(Stored data)

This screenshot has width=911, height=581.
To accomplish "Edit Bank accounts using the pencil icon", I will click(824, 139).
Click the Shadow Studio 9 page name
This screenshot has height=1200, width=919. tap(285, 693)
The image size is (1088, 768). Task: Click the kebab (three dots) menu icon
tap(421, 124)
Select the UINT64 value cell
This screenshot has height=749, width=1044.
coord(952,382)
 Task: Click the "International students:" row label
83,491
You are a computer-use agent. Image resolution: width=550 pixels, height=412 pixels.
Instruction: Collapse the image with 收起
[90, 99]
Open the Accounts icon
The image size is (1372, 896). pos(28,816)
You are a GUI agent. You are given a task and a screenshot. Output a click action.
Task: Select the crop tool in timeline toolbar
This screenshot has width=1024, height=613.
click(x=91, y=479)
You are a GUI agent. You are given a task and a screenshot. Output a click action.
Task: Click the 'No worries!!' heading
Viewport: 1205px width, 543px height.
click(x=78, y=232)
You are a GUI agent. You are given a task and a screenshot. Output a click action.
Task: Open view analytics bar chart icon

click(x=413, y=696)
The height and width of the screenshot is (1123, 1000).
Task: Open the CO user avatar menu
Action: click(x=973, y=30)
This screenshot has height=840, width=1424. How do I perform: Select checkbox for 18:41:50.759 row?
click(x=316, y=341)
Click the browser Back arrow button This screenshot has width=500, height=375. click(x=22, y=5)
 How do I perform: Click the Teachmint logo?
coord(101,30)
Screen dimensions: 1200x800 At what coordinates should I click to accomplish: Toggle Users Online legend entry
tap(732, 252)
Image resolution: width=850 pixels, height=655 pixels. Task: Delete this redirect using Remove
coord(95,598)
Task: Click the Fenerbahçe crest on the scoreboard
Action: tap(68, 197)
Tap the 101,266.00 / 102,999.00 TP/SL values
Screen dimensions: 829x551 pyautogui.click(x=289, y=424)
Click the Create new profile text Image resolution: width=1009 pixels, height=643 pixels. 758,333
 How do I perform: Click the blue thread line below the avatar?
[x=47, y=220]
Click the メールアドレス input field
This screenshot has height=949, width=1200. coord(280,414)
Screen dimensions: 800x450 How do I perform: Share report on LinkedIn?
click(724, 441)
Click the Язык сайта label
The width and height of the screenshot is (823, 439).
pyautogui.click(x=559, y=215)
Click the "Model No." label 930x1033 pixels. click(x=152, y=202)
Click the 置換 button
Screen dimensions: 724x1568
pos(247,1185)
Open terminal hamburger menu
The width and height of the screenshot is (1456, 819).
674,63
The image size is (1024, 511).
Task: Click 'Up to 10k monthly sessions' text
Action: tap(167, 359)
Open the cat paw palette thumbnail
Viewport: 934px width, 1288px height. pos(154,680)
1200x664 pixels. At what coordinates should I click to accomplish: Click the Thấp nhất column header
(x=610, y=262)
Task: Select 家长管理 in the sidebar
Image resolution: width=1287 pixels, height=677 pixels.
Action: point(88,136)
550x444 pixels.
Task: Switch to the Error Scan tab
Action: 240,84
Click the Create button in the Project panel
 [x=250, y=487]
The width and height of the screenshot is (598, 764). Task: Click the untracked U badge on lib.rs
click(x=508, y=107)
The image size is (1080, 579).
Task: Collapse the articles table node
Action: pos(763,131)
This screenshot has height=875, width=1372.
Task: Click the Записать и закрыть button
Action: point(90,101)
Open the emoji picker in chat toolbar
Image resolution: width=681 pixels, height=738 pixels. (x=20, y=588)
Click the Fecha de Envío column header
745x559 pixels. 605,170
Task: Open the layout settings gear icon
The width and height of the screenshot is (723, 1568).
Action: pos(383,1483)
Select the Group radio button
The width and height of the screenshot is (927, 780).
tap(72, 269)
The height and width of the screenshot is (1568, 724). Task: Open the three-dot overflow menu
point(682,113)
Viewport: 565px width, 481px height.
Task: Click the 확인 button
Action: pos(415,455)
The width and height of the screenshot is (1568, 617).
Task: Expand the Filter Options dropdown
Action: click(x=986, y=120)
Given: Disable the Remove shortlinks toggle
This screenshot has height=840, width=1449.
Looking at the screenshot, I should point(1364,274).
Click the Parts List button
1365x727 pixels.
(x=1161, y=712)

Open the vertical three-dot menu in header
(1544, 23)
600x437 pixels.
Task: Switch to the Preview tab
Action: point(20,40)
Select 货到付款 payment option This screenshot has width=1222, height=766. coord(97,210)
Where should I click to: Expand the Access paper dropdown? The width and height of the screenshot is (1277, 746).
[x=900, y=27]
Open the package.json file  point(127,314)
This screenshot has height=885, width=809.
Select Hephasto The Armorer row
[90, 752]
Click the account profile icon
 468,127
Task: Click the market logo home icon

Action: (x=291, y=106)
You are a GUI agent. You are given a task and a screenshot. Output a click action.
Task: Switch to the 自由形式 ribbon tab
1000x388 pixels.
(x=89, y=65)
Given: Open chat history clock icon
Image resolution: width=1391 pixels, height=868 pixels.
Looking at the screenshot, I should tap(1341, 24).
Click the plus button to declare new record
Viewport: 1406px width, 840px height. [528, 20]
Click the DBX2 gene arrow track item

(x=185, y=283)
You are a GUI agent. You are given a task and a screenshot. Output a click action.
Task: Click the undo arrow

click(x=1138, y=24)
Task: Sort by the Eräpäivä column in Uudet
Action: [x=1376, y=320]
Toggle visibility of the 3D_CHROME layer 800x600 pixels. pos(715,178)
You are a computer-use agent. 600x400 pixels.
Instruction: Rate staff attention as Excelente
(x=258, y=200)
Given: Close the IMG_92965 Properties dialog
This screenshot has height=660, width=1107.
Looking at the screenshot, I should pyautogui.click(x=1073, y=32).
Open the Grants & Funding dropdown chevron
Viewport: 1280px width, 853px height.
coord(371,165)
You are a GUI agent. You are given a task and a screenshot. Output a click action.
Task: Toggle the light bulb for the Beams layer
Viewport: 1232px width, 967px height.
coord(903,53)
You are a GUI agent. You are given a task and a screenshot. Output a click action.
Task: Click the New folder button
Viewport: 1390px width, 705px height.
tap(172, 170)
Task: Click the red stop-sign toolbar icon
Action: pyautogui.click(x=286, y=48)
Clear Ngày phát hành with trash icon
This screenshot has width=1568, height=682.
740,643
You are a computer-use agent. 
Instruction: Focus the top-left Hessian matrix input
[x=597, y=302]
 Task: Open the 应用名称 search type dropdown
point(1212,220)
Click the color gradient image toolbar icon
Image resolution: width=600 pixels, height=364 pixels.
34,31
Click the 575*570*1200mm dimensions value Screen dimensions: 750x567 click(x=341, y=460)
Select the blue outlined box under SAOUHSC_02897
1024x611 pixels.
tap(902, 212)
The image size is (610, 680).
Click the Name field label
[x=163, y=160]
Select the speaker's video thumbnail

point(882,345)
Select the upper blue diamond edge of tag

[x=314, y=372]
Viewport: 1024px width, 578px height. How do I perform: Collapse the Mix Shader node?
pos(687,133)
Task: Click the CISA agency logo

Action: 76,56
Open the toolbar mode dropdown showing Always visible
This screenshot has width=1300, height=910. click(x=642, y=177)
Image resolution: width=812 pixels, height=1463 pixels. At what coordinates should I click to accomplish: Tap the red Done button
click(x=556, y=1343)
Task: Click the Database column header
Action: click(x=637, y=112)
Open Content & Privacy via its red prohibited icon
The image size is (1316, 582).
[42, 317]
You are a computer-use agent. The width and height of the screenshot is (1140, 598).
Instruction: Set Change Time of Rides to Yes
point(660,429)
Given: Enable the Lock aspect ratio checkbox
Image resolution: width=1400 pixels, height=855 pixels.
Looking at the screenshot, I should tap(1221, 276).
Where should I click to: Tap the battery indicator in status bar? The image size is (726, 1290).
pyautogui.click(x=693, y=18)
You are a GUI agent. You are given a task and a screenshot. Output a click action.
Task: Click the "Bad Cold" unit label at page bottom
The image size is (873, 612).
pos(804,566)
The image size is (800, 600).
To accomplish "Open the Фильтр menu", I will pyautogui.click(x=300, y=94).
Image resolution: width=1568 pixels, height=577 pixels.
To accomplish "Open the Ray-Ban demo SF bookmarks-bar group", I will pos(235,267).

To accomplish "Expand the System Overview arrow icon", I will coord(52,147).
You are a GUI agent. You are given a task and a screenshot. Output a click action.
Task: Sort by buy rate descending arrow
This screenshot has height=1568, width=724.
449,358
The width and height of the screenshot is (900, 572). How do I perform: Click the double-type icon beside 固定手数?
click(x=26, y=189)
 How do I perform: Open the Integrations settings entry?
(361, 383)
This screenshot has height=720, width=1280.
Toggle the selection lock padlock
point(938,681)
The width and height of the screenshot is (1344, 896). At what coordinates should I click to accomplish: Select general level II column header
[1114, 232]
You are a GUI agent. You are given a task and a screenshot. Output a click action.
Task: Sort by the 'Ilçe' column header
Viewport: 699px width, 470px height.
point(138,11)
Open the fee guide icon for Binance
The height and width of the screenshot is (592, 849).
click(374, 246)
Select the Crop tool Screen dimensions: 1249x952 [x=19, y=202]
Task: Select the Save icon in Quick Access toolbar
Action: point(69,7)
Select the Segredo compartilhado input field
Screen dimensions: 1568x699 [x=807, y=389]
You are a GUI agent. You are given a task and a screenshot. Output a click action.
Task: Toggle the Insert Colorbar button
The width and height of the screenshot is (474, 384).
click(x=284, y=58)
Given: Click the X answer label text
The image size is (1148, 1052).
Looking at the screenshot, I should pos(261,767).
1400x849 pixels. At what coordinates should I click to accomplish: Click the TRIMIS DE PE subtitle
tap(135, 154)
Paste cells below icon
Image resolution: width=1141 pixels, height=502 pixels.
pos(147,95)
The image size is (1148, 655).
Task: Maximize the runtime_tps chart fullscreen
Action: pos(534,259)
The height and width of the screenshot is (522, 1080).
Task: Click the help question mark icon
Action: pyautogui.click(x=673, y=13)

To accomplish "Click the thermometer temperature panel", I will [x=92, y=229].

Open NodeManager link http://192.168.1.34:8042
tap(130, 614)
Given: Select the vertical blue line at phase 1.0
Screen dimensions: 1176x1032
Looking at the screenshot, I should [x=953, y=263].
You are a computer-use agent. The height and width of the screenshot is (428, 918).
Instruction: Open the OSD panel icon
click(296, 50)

What is expected »
Find how many lines in the entries above have the string "will" and report only that number.

Answer section »
5